Assignment – Search the material below for "Task" and copy every line where it occurs.

** Opening Listed records block **

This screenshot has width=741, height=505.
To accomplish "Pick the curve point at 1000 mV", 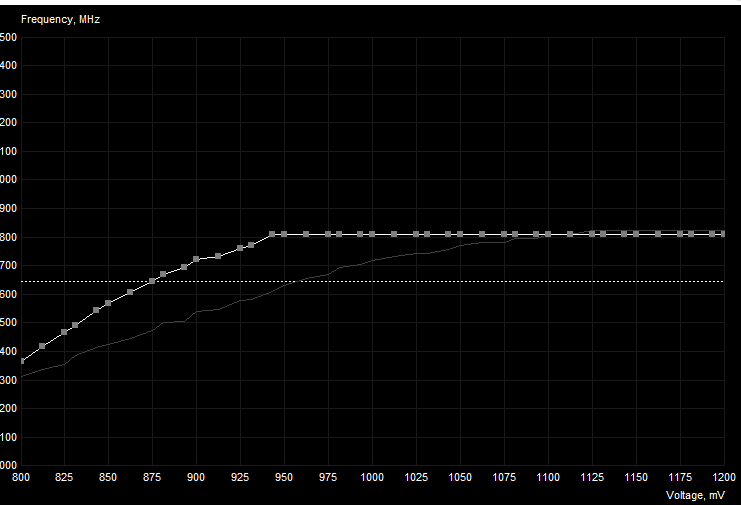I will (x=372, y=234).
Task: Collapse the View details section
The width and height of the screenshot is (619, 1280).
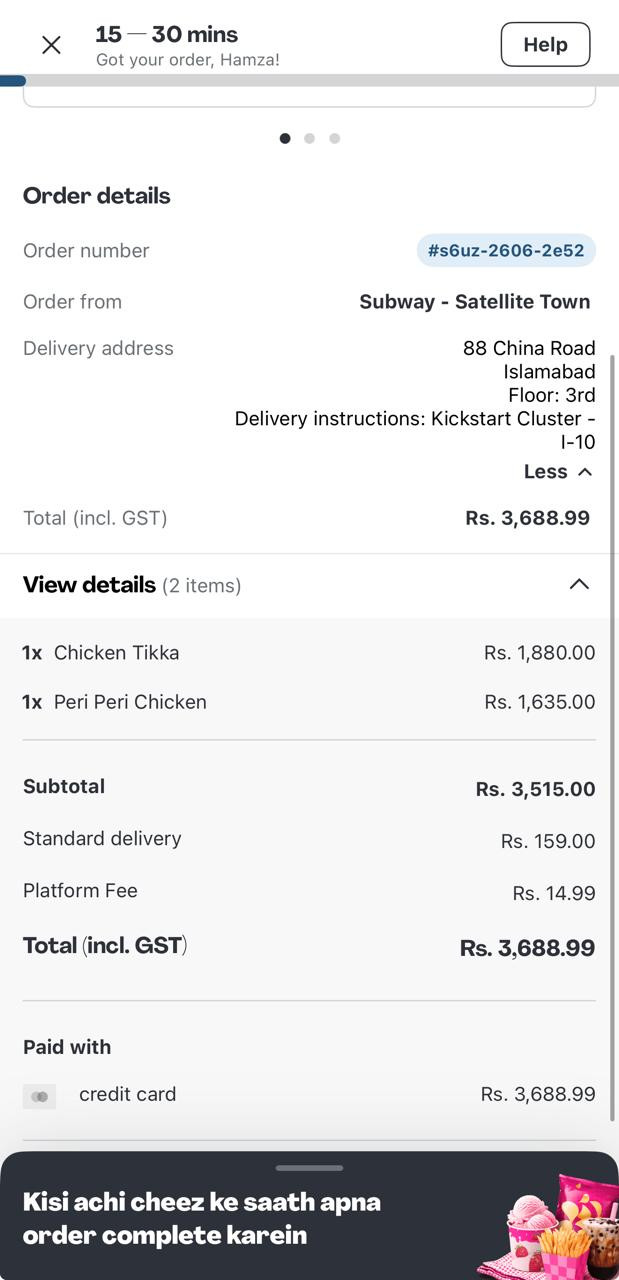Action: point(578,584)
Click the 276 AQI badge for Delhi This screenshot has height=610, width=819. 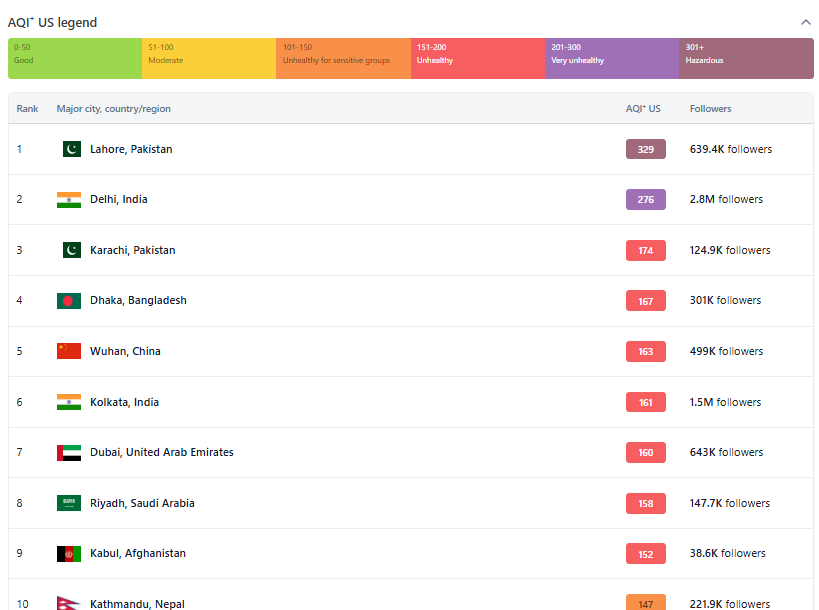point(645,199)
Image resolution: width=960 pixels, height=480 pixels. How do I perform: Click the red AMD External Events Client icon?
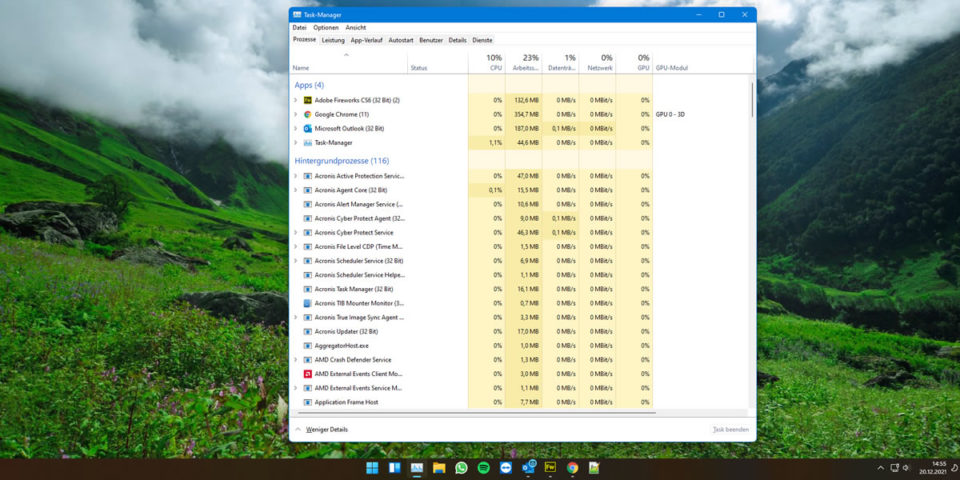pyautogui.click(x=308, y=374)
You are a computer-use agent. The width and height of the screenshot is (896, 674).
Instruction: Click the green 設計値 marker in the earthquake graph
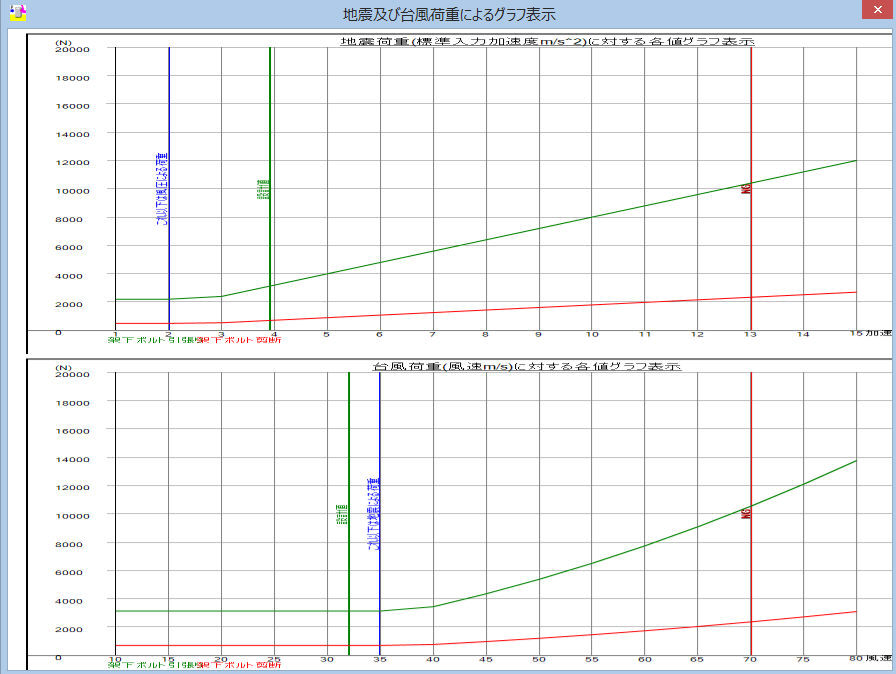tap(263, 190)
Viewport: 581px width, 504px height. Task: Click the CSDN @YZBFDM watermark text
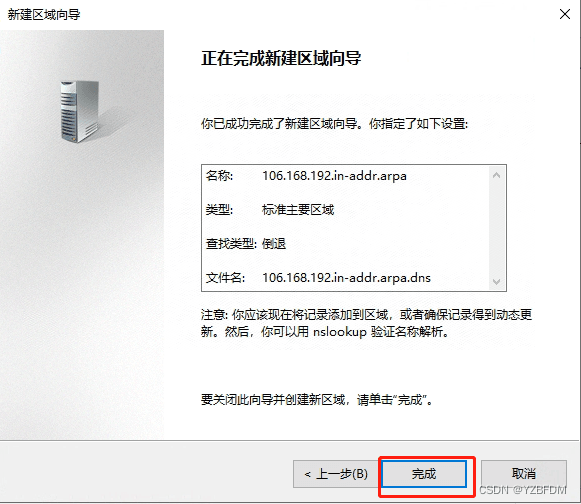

** Closing Listed records block **

Response box –
Task: Collapse the View details section
Viewport: 581px width, 504px height. Task: Click the CSDN @YZBFDM watermark text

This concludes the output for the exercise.